Priorità alla riforma fiscale
La Confcommercio con il presidente Carlo Sangalli entra nel merito della riforma che il Governo intende attuare.
“È importante che sia organica e strutturale”, osserva il leader della Confcommercio, “Significa perseguire equità, riduzione della pressione fiscale e avanzamento dell’azione di contrasto e recupero di evasione ed elusione; semplificazione, stabilità e certezza di norme ed adempimenti”.
Ascoltare le Associazioni
L’annuncio del premier Giorgia Meloni di voler “rivoluzionare il rapporto tra fisco e contribuente”, attuare una “legge delega che metterà al centro anche i dipendenti e i pensionati, con misure ad hoc”, per Sangalli sarebbe questa scelta: “Un passaggio storico, a lungo atteso ma molto complesso. Per questo sarebbe necessario un supplemento di ascolto, da parte del governo, delle organizzazioni più rappresentative di imprese e lavoratori”.

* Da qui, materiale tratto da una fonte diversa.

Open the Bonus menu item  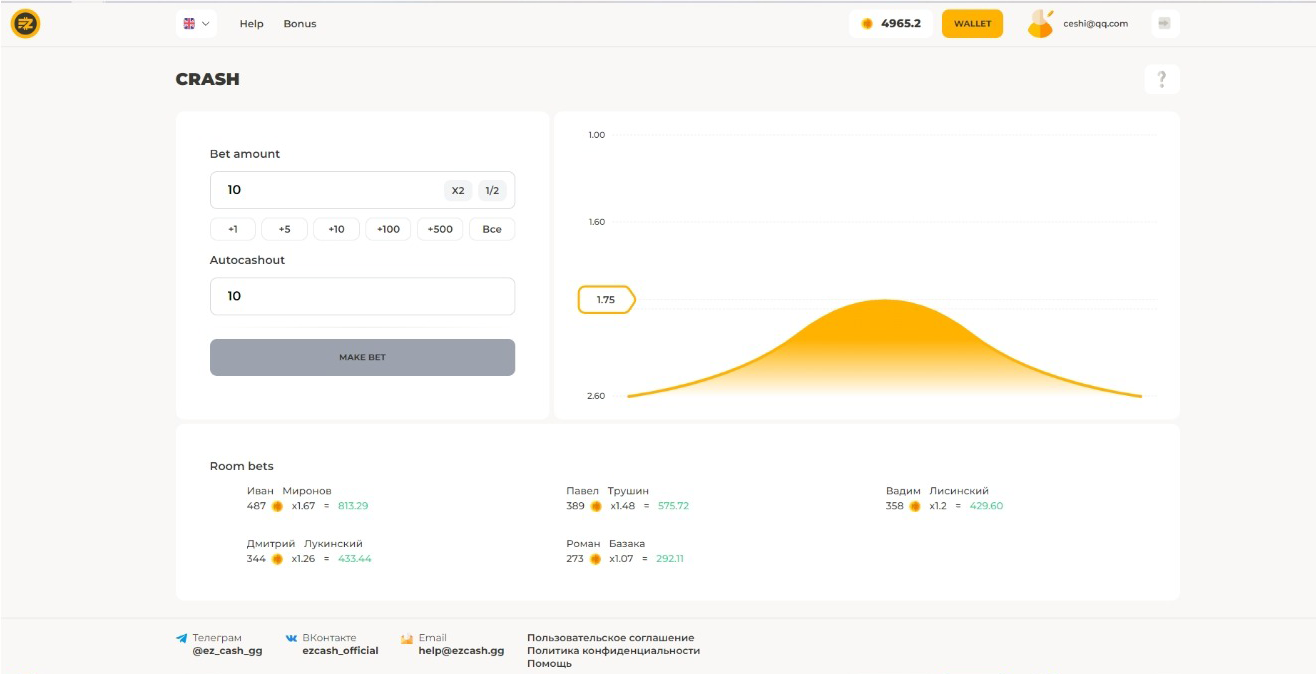click(299, 24)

Abolire l’Irap, rivedere l’Iva
Tra le diverse proposte di riforma del fisco il presidente della Confcommercio ne sottolinea una in particolare. “L’Irap andrebbe abolita”, puntualizza, “anche per le imprese costituite in società, introducendo strumenti che favoriscano il reinvestimento degli utili in azienda. E per l’Iva”, conclude Sangalli, “qualsiasi intervento non dovrebbe comportare un incremento della tassazione indiretta su beni e servizi”.